There is someone that is making the decision right?
Or are you just saying the person placing the cameras is decoupled from the person making the decision to aggregate them all.
But I still feel like the accountability is on who is giving the access to sensitive cameras.
We decided this was a privacy and security risk, and have gone in a completely different direction, but it would not surprise me if most businesses used one of these companies and just went with whatever they suggested without understanding at all what is at stake or who has access to the data.
That's exactly what's happening.
People are buying webcams which are cheap and have in their ToS something to the effect of "we get to sell everything the camera can see". Which, in turn, allows them to partner with Flock and sell video footage directly to them.
Consider the fact that at one point, Amazon partnered with Flock to sell their ring camera footage to Flock. [1] It only got botched because of the creepy superbowl commercial selling the spying as "finding lost puppies".
[1] https://apnews.com/article/amazon-flock-super-bowl-surveilla...
Could also be AI.
Usually the government is trying to wrap the spying/privacy breaches by "save the children", but this time if you want to save your children from some older dude watching them on a screen, you actually have to be against this privacy nightmare.
> [Randy Gluck - Flock Growth/Strategy] clicked through 3 private cameras at the JCC before he settled on JCC camera ‘Main Pool Right’. It was over 3 hours later before his next view on traffic cameras.
> [Bob Carter - Flock VP of Strategic Relations and BD] also has some interesting searches. On September 30th, 2025 - Bob looked at just one camera. This camera is in the gymnastics room of the JCC.
> [James Harding] The 1/7 session is the more notable one. He manually clicked through every JCC baseball field camera one per second, then paused 16 seconds before hitting Fitness, then Front Pool(1), Front Pool(2), Front Pool(3) — with 4-7 second pauses between each pool camera.

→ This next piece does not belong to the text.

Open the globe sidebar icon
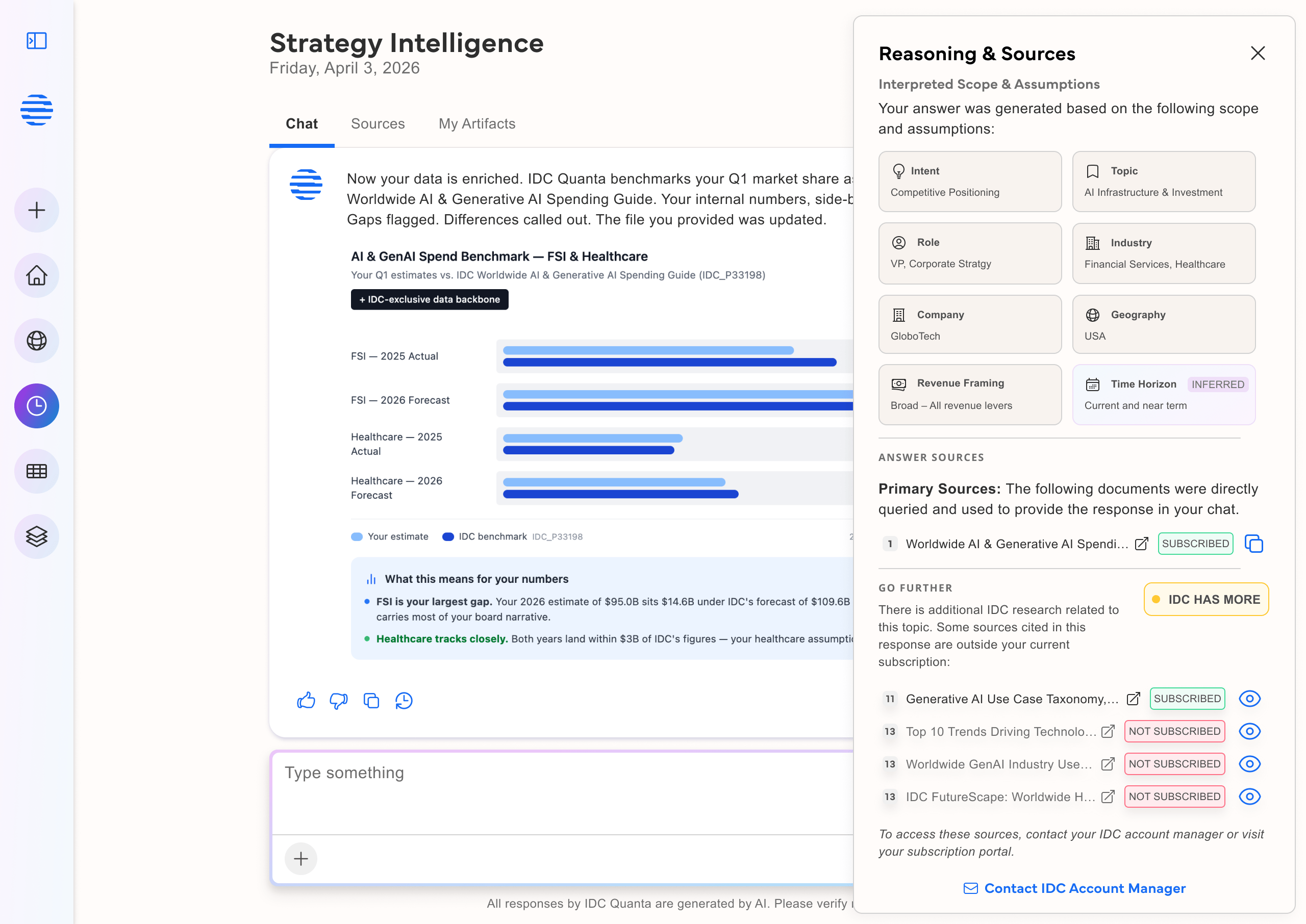Screen dimensions: 1306x924 point(36,341)
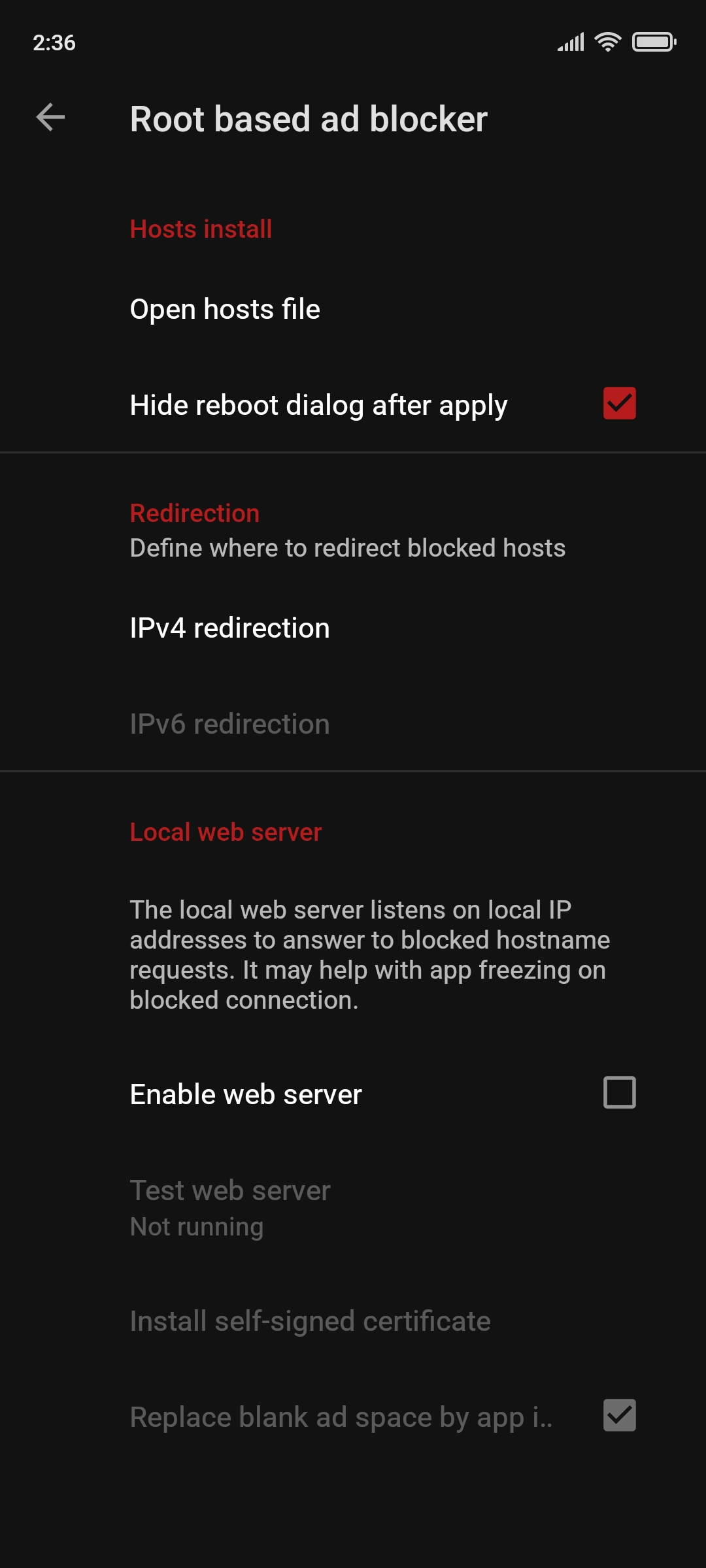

Then after browsing other cameras, came back to Holding Cell 1 and 2, then Brook Run Playground 4 times over 33 seconds, then went back to Fitness again 12 minutes later. [...] his saved dashboard includes both holding cells and all three pool cameras, which is an unusual set of cameras to keep on a monitoring dashboard.
> [Yoruel Sanguillen] was manually clicking through JCC cameras one per second — baseball fields, cafe, camp cameras, clock tower — then hit Fitline Desk and paused 58 seconds. Moved to Front Pool(1) and paused 47 seconds. Then FitLine Weight, Fitness, paused 72 seconds, then Fitness North Exit and rapidly through all three Front Pool cameras in 3 seconds before moving to Guard House.
> [Kayce Lowe] came back on 2/14 - her first views were Gymnastics M/H front view left, Fitness, Gymnastics, Fitline Hall, FitLine Weight. She picked up exactly where she left off.
This reads like Flock employees are individually using the camera system to watch people in sensitive settings.
I'm unsure why 404 media is portraying this as related to a demo, it's seems like these are individuals acting independently.
I think it's the fundamental issue with these cameras, that it takes pictures of us, but we ourselves cannot access it. Even though it was us who has paid for it!